ABOUT THIS TASK: Print nothing except the lines of the listing below from the line with "Click the $50 price on bike course" to the line with "1568x697 pixels.", each exactly as written, both ends included.

INPUT:
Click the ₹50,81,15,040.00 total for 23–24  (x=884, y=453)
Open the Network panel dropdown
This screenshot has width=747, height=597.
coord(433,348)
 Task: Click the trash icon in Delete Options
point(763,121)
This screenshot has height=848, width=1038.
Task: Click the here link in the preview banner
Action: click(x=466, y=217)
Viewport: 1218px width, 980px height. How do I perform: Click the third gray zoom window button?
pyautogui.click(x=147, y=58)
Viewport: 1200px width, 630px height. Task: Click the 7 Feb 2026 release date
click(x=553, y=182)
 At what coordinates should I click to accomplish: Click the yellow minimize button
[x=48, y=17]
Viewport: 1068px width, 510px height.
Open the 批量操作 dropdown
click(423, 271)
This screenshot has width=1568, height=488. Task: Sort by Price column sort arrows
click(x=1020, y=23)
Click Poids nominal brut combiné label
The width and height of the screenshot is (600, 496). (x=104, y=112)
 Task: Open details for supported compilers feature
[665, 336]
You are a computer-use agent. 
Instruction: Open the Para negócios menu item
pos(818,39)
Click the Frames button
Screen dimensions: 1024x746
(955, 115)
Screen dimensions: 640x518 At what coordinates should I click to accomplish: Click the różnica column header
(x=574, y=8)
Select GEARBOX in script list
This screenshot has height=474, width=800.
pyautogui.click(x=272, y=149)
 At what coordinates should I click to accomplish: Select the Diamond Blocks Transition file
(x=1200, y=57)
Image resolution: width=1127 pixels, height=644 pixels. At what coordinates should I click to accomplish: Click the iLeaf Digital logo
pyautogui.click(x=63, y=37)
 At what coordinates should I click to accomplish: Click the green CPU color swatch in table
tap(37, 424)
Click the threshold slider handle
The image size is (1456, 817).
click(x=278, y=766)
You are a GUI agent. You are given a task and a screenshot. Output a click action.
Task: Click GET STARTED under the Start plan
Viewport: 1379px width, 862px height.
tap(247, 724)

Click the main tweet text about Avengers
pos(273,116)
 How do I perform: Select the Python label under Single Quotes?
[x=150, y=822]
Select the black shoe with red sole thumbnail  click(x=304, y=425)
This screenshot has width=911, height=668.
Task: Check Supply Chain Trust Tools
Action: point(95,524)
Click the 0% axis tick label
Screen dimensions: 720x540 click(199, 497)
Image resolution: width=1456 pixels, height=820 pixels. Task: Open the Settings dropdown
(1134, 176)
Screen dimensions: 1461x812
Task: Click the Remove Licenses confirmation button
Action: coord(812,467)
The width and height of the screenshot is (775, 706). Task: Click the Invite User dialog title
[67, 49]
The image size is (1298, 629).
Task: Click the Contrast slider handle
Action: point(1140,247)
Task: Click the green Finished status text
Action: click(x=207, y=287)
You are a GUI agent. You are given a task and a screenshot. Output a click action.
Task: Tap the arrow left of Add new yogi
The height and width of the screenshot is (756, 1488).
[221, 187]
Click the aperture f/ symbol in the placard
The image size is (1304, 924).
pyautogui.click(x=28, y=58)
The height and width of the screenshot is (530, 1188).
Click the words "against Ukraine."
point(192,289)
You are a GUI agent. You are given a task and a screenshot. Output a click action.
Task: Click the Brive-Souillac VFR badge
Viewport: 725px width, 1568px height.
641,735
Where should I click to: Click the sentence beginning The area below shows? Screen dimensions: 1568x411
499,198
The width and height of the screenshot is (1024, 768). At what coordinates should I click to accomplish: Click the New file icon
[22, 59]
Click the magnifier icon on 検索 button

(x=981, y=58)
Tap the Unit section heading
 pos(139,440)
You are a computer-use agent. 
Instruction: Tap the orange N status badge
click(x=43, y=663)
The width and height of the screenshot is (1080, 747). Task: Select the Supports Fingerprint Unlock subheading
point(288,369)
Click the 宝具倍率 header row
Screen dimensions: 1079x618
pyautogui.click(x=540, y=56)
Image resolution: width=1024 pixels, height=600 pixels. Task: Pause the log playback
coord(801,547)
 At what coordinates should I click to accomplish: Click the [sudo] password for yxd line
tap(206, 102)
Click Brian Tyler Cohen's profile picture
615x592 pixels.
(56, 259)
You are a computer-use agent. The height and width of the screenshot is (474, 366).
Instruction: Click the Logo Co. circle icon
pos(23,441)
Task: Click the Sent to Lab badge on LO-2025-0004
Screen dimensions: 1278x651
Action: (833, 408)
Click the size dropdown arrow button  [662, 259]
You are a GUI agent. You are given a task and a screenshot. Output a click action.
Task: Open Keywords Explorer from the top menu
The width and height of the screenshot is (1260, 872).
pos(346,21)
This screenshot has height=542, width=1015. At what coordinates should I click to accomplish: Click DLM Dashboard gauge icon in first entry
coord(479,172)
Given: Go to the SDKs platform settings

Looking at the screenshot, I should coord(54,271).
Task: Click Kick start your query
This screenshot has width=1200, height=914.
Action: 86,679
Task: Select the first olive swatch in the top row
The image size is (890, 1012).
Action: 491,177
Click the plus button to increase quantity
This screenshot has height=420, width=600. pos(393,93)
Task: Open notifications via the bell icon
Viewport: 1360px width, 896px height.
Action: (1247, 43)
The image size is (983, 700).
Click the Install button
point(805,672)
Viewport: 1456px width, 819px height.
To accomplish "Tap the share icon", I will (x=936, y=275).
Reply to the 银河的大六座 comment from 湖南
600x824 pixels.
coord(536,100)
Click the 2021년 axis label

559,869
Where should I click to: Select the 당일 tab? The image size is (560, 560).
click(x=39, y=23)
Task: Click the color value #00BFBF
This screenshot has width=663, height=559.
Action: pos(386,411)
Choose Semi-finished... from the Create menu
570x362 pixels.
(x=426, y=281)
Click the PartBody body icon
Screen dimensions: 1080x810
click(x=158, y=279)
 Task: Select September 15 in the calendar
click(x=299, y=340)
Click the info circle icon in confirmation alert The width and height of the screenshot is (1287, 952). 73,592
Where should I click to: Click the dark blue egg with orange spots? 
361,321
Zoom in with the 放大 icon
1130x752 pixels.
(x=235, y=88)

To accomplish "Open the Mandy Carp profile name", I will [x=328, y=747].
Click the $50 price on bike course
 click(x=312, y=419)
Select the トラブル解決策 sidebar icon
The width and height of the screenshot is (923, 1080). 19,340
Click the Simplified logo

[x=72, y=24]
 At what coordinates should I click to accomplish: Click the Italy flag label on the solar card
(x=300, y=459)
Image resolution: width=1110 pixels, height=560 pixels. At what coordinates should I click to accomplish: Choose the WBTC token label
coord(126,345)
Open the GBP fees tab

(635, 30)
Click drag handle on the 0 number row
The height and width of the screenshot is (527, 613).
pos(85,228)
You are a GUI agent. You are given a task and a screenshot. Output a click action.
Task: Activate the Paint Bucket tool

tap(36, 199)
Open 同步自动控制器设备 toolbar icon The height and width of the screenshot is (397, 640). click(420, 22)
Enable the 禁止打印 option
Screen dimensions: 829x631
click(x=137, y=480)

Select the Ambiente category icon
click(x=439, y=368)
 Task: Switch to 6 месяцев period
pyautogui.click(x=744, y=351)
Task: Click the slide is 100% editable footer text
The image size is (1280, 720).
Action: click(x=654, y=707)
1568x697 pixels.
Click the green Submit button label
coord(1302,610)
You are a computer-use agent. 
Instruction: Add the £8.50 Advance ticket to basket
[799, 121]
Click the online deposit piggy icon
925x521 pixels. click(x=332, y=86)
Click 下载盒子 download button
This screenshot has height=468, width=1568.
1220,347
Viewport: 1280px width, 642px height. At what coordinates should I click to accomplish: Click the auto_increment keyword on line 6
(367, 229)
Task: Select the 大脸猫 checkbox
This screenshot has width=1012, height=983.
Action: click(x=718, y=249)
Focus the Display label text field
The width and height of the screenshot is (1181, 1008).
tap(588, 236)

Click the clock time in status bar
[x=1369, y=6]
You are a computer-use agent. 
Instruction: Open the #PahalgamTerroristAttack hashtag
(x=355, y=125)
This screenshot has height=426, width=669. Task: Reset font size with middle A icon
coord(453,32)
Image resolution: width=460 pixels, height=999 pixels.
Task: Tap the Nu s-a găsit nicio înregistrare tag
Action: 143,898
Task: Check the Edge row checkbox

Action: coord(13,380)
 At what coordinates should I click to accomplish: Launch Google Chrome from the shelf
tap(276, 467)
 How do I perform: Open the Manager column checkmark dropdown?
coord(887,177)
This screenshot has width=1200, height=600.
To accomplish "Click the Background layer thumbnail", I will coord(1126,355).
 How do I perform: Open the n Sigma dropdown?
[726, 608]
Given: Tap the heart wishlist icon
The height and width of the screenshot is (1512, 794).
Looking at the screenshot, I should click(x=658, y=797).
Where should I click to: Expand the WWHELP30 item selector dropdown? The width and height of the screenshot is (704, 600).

ANSWER TO THE PROBLEM:
Click the $50 price on bike course
 click(x=312, y=419)
Select the トラブル解決策 sidebar icon
The width and height of the screenshot is (923, 1080). 19,340
Click the Simplified logo

[x=72, y=24]
 At what coordinates should I click to accomplish: Click the Italy flag label on the solar card
(x=300, y=459)
Image resolution: width=1110 pixels, height=560 pixels. At what coordinates should I click to accomplish: Choose the WBTC token label
coord(126,345)
Open the GBP fees tab

(635, 30)
Click drag handle on the 0 number row
The height and width of the screenshot is (527, 613).
pos(85,228)
You are a GUI agent. You are given a task and a screenshot. Output a click action.
Task: Activate the Paint Bucket tool

tap(36, 199)
Open 同步自动控制器设备 toolbar icon The height and width of the screenshot is (397, 640). click(420, 22)
Enable the 禁止打印 option
Screen dimensions: 829x631
click(x=137, y=480)

Select the Ambiente category icon
click(x=439, y=368)
 Task: Switch to 6 месяцев period
pyautogui.click(x=744, y=351)
Task: Click the slide is 100% editable footer text
The image size is (1280, 720).
Action: click(x=654, y=707)
1568x697 pixels.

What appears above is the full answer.